GOOG ends 'adult supervision' as founders turn 38 years old...

Can Google's founders match the performance of Mark Zuckerberg, just 26? He manages quite well without any 'adult supervision.'

It's taken Google co-founders Larry Page and Sergey Brin many years to end their "adult supervision" in the form of Google CEO Eric Schmidt, who leaves in April.

Mr Page will become CEO and Mr Schmidt becomes Executive Chairman.

Mr Schmidt Tweeted:

Day-to-day adult supervision no longer needed!

Mr Schmidt was brought in as CEO in August of 2001 because of pressure from Kleiner Perkins, one of Google's chief investors. His goal was to provide "adult supervision" to the young founders as Google was preparing for an IPO.

The VCs believed the IPO would be more successful if investors saw that Google was headed by a veteran Silicon Valley executive. The company created a "triumvirate" where the founders and Mr Schmidt shared responsibility for executive decisions.

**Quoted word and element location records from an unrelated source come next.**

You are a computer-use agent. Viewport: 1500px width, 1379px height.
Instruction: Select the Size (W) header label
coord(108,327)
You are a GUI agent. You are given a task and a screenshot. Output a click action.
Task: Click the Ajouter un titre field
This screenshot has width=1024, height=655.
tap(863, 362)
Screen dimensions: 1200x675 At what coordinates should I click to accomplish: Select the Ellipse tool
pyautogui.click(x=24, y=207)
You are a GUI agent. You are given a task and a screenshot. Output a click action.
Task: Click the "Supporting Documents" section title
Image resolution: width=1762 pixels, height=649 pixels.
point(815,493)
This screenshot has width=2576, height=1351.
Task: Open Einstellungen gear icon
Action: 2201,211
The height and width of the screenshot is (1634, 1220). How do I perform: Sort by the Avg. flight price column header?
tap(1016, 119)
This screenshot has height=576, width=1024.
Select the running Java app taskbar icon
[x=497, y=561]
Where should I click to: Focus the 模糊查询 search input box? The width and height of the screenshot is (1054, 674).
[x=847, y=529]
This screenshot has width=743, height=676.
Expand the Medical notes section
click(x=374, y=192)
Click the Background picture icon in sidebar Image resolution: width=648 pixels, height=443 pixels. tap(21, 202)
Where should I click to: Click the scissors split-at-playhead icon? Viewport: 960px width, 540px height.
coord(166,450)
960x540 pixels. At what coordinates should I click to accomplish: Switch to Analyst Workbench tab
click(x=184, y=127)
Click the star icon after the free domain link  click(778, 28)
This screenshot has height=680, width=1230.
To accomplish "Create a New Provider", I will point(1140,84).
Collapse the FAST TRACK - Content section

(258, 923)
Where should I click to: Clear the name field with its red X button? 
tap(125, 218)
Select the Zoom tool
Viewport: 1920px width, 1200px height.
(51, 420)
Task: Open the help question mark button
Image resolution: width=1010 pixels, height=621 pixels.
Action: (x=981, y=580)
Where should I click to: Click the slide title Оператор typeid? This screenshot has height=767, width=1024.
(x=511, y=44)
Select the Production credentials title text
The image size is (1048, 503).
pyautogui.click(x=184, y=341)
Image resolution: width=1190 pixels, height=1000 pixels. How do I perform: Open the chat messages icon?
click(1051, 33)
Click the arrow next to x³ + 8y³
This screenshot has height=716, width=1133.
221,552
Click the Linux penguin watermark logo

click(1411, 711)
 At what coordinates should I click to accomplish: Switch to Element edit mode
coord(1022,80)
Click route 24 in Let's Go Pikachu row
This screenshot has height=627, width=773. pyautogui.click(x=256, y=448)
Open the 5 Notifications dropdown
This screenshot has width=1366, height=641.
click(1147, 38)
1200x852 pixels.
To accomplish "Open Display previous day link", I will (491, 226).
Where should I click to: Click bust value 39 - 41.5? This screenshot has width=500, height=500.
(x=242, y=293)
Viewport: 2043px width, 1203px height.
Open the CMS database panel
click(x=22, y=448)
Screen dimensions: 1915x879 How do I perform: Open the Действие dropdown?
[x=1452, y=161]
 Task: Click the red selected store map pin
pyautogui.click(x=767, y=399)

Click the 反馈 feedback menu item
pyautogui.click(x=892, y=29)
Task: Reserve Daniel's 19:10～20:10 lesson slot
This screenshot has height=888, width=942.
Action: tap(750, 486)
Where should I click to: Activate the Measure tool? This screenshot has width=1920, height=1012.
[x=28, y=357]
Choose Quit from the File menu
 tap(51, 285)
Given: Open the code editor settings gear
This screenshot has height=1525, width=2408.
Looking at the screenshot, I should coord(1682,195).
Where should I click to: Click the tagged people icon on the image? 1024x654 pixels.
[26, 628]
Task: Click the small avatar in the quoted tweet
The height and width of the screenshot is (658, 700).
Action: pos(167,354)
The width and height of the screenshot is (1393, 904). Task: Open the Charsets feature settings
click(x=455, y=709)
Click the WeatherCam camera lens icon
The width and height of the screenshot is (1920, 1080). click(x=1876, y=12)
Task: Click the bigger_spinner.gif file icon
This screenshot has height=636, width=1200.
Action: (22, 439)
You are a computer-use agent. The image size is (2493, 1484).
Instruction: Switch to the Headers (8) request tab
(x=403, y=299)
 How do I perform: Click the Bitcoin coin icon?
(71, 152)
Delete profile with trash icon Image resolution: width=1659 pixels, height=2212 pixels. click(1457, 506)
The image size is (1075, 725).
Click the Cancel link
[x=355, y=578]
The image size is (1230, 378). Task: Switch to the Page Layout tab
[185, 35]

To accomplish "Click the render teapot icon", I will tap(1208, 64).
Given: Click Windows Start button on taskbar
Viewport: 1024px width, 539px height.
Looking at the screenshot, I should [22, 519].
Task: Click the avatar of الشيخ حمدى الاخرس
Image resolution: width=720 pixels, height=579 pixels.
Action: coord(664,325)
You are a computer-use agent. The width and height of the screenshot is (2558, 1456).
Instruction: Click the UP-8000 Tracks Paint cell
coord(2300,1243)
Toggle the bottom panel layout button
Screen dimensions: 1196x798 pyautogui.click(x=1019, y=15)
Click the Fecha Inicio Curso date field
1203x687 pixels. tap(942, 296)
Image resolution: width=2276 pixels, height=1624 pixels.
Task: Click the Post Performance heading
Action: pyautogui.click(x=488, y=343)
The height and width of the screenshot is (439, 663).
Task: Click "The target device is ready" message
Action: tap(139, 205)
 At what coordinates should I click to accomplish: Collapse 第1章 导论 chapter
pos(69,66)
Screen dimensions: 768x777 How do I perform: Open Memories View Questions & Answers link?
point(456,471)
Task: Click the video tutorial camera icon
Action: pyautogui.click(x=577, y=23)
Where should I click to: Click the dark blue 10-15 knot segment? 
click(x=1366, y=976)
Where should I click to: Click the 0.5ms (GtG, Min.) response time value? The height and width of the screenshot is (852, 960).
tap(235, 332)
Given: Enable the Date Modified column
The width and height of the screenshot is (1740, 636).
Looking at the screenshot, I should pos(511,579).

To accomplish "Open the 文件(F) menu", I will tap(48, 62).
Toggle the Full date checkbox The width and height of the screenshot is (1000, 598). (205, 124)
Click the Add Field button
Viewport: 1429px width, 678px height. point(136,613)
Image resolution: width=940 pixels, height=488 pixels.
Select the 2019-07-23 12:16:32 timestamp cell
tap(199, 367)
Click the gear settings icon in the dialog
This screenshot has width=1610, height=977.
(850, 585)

Many years later, Google still maintained its "adult supervision" which must have rankled the founders, now nearing 38 years old. The situation must have become especially galling in recent months since Mark Zuckerberg, the 26 year old founder of Facebook is also CEO. He has managed to more than triple the value of Facebook in less than a year--without the need for any adult supervision.

One year ago I asked: Nine years later does Google still need 'adult supervision?' | ZDNet

The Google triumvirate has worked reasonably smoothly but there have been large differences of opinion between the founders and Mr Schmidt, especially over China. Mr Brin was in opposition to Google's entry into China and he advocated an end to its China operations, against Mr Schmidt's position that Google should overlook China's human rights record.

Mr Schmidt has served as a useful "lightning rod" at Google. Sometimes Mr Schmidt's less carefully considered remarks have gotten him into trouble but he has consistently distracted the media from paying much attention to the founders.

But his unusual leadership style has attracted a number of critics. For example, Elizabeth Corcoran, senior editor at Forbes, once asked "Who's Really Running Google? - charming as he is, Schmidt runs Google about as much as much as the Dalai Lama runs the world's spiritual life.

...he has defined his job not so much as leading Google but as running interference for it--placating the investment community, soothing nervous regulators and policymakers and doing whatever it takes to create a magical force field protecting Googleteers...

He hasn't had much success at "running interference" with Wall Street and policy makers.

- Google is facing increasing scrutiny from the US administration over possible anti-trust business practices. That’s despite Mr Schmidt’s very public support for President Obama.

- Google has run into big problems internationally with its books scanning project and with European anti-trust authorities.

- Its relationship with Microsoft is very bad, because Google actively opposed Microsoft's acquisition of Yahoo and other deals.

- Mr Schmidt has managed to upset newspaper companies both in the US and internationally. He has failed portray Google as an ally rather than as an adversary.

- Google’s relationship with Apple soured badly, especially after Google introduced its Nexus phone, and then dropped it. Mr Schmidt was forced to resign from Apple’s board.

- Mr Schmidt admitted that he persuaded the Google board to pay $1 billion more than YouTube was worth. Critics said that was to reward VCs who were investors in both Google and YouTube at the cost of GOOG's shareholders. Google is still trying to figure out how make YouTube profitable.

- Google has failed to diversify its business away from search and online advertising despite many acquisitions.

Mr Page will now have to step out of the shadows and assume a much more vocal and public role. That will be a challenge for a shy software engineer who is much happier working on engineering problems than schmoozing Wall Street analysts and building media partnerships with other companies.